14. Dans sa décision n° 2016-610 QPC du 10 février 2017, le Conseil constitutionnel a jugé les dispositions précitées du code de la sécurité sociale conformes à la Constitution, sous réserve qu'elles ne puissent être interprétées comme permettant l'application du coefficient multiplicateur de 1,25 prévu par les dispositions précitées du 7 de l'article 158 du code général des impôts pour l'établissement des contributions sociales assises sur les rémunérations et avantages occultes.
15. M. et Mme C... ont été imposés au titre des années 2007, 2008 et 2009 aux contributions sociales à raison des sommes perçues de la SARL La Fare Contrôle Auto, qualifiées de revenus distribués sur le fondement du 2° de l'article 109 du code général des impôts en ce qui concerne l'année 2007 et sur le fondement du 1° et du 2° de ce même article en ce qui concerne les années 2008 et 2009. Pour déterminer le montant de ces impositions, l'administration a appliqué, à tort, le coefficient de 1,25 prévu par les dispositions du 7 de l'article 158 du code général des impôts à la base imposable aux contributions sociales. Il y a lieu, par suite, de prononcer la décharge des impositions ayant résulté de la majoration de 25 % de la base imposable aux contributions sociales au titre des années 2007 à 2009.
16. Il résulte de l'ensemble de ce qui précède que M. et Mme C... sont seulement fondés à soutenir que c'est à tort que par le jugement attaqué, le tribunal administratif de Marseille a rejeté leur demande de réduction en base des revenus distribués qui leur ont été assignés au titre de l'année 2007 sur le fondement du 1° de l'article 109-1 du code général des impôts, et de réduction des cotisations supplémentaires de contributions sociales auxquelles ils ont été assujettis au titre des années 2007 à 2009, à hauteur de l'application à la base de ces impositions de la majoration de 1,25 prévue au 7 de l'article 158 du code général des impôts.
17. Il n'y a pas lieu de faire droit aux conclusions présentées par M. et Mme C... au titre des frais liés au litige.
D É C I D E :
Article 1er : M. et Mme C... sont déchargés des cotisations supplémentaires d'impôt sur le revenu et de contributions sociales ainsi que des pénalités correspondantes auxquelles ils ont été assujettis au titre de l'année 2007 et correspondant à l'imposition de revenus distribués sur le fondement du 1° de l'article 109-1 du code général des impôts ainsi que des cotisations supplémentaires de contributions sociales mises à leur charge au titre des années 2007 à 2009, à concurrence de la fraction correspondant à la majoration de 25 % prévue au 7 de l'article 158 du code général des impôts.

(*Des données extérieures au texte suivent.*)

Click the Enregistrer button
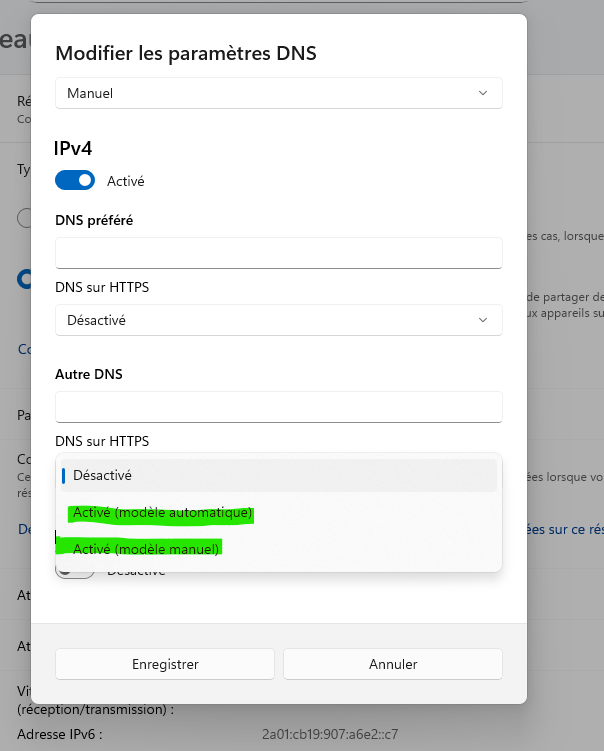The width and height of the screenshot is (604, 751). pos(165,664)
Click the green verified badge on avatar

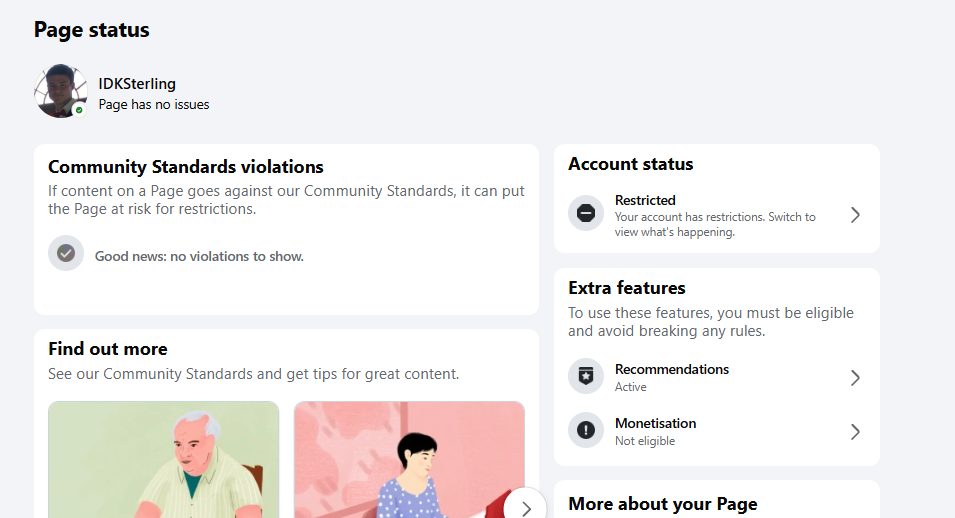(x=79, y=110)
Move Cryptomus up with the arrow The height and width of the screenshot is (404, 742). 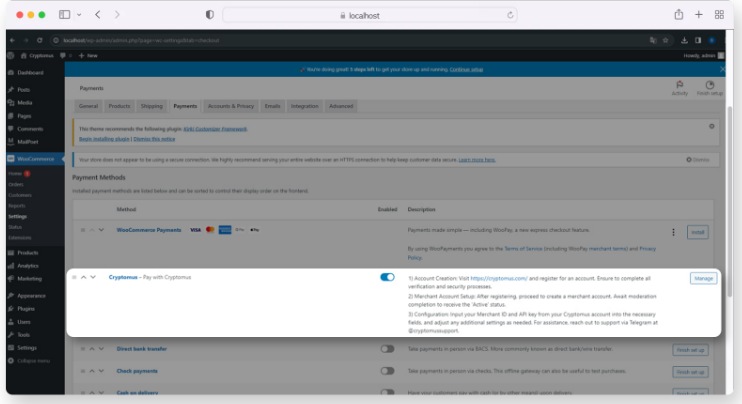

Article 2 : Le surplus des conclusions de la requête de M. et Mme C... est rejeté.
Article 3 : Le jugement du tribunal administratif de Marseille est réformé en ce qu'il a de contraire au présent arrêt.
Article 4 : Le présent arrêt sera notifié à M. et Mme A... C...et au ministre de l'action et des comptes publics.
Copie en sera adressée à la direction de contrôle fiscal Sud-Est Outre-mer.
Délibéré après l'audience du 22 novembre 2018, où siégeaient :
- Mme Mosser, présidente,
- Mme Paix, présidente assesseure,
- M. Haïli, premier conseiller.
Lu en audience publique, le 6 décembre 2018.